Season six of Billions is a huge disappointment. Without Damian Lewis/Bobby Axelrod, I feel like none of the characters (or actors) are sufficiently challenged. By the end of last season, Wendy had finally come out and declared her love for Bobby (and vice versa). But now under Michael Prince’s watch, she’s examining her transactional nature but…not pining for Axe. Why is that? Shouldn’t Lady McWendy be secretly sending Bobby inside gossip about the Prince shop to help plot his return, or at least his revenge?  

And Wags- has he also totally capitulated, without a whiff of ambivalence--to the new sheriff?
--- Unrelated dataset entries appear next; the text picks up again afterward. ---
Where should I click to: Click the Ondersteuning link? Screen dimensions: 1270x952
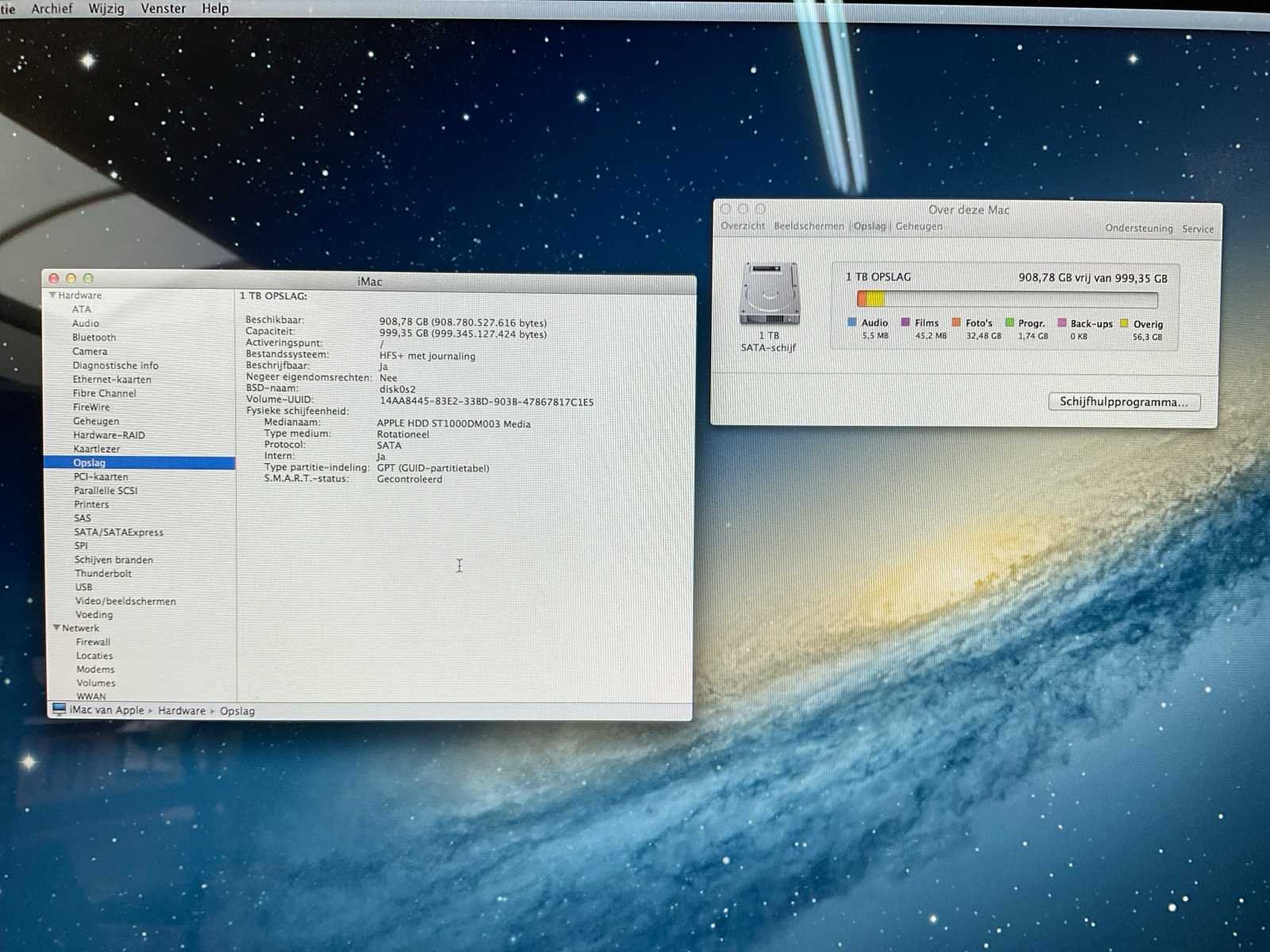pyautogui.click(x=1138, y=228)
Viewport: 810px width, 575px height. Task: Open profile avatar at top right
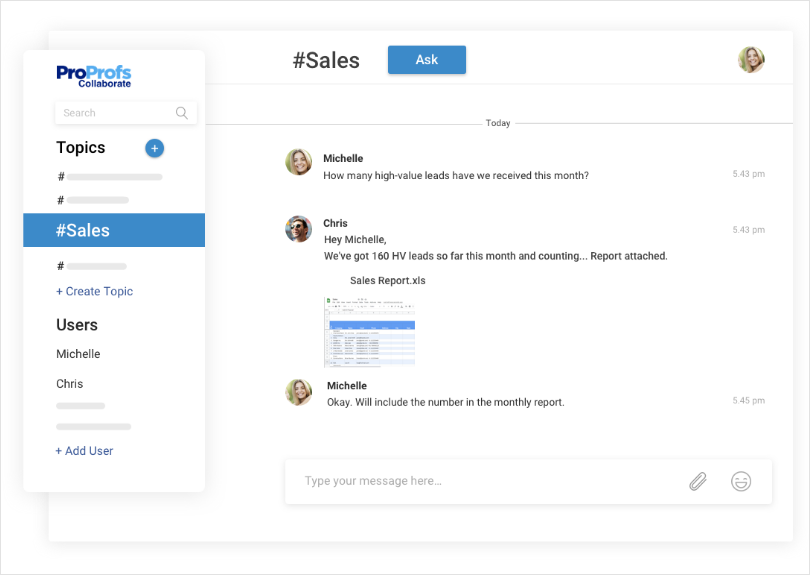(751, 60)
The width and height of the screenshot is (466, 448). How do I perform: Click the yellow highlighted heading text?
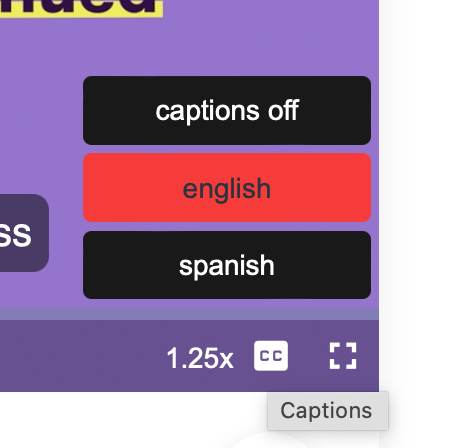coord(81,7)
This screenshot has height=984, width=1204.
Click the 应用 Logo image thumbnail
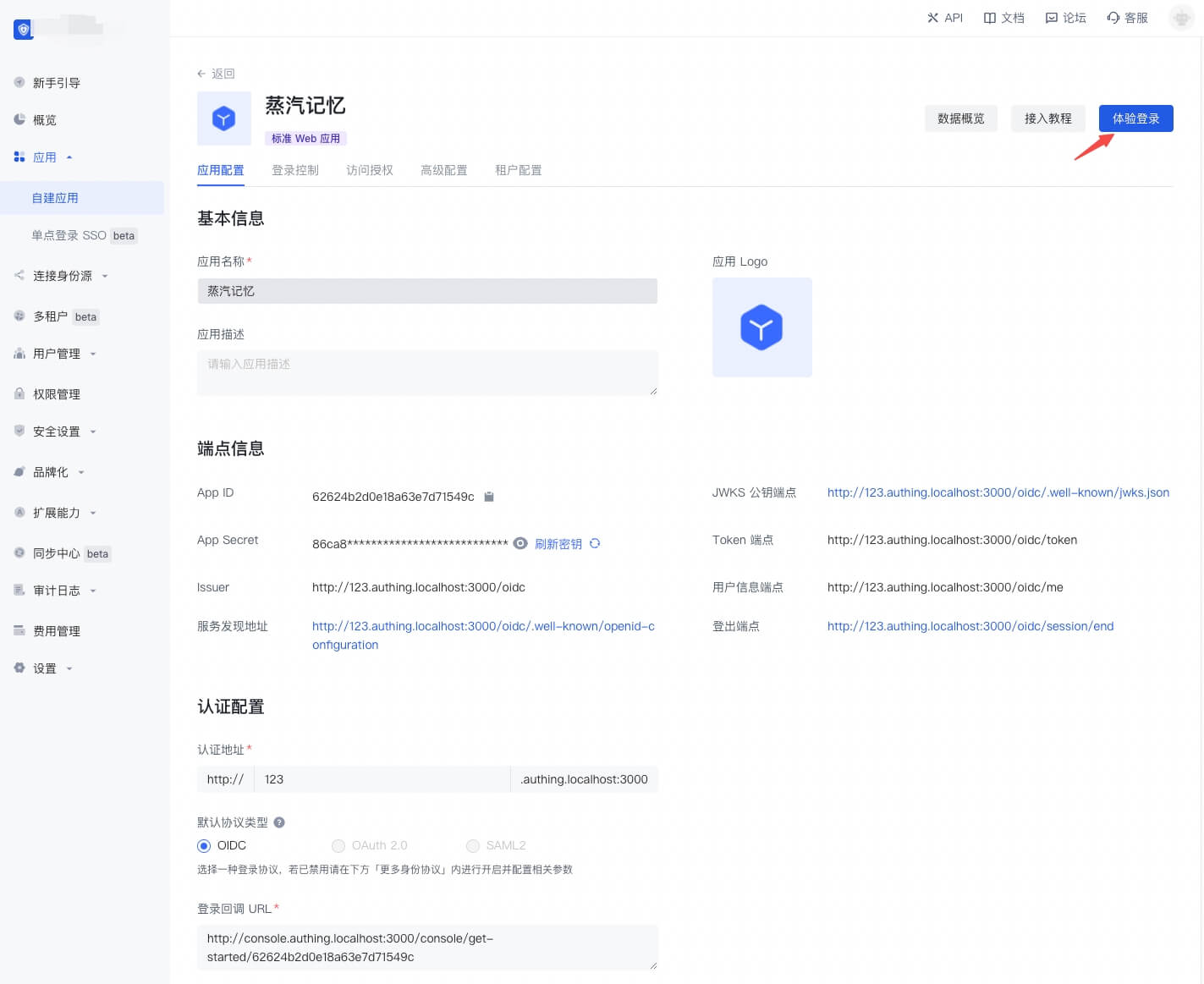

He’s lost his joy and that’s part of the arc, but without access to his delicious diabolic side, he’s just… a middle aged minion waiting to collect his eight-figure pension. And the whole Rosencrantz and Guildenstern thing with Prince’s Wags, Scooter? It feels very forced.

Perhaps I feel the weight of Bobby’s exile most palpably in the story arc Paul Giamatti’s Chuck Rhoades has to endure. Chuck’s still on his high horse-- preaching from the tractor, shrieking from the top of the car, but his ‘man of the people’ shtick—‘slay those billionaires’-- bla bla bla—it doesn’t feel like the real Chuck. Or like the real Chuck’s passion. I miss the Chuck strapped in leather and under Wendy’s leathered stiletto heel, the Chuck whose ambivalence about his own relationship to power and money drove his masochism. Now I’m not sure what drives him.

Which brings me to the best character—and possibly the best actor in the show, Jeffrey DeMunn, who plays Chuck’s father, Chuck Rhoades, Sr. DeMunn’s character almost died of kidney failure last season, but Bobby found him a kidney, temporarily undermining Sr.’s sort-of-reliable allegiance to the junior Rhoades. Now papa Rhoades is a new man, with a young wife, a baby girl, and a twinkle in his eye that shows how much damn fun he is having—playfully toying with his son and stealing every scene he is in. How I would love to have a drink with this character, if only to scratch our heads at the spectacle of his son’s flailing. 

The other thing that’s bothering me is the writing. Take episode four, Burn Rate. That one is about how easy it is to spend money when you have it. And how dangerous. But why did the writers think it was ok to throw those little text bubbles on the screen throughout the entire episode --  listing how much this or that character spent on their watches and shoes and yachts. And that cast/family portrait at the end — so many text bubbles with their spending habits on the screen—well, it nearly was… a cartoon. For me, the jury is out on the character of Michael Prince. The actor who plays him, Corey Stoll? He doesn’t have great material: for example, I don’t really believe his personal motivation for bringing the Olympics to New York -- to get his wife back—because their chemistry on screen to me suggests that other than their two daughters, their bonds are, at this point, only transactional. Maybe, alas, six seasons is just too many—Bobby or no Bobby.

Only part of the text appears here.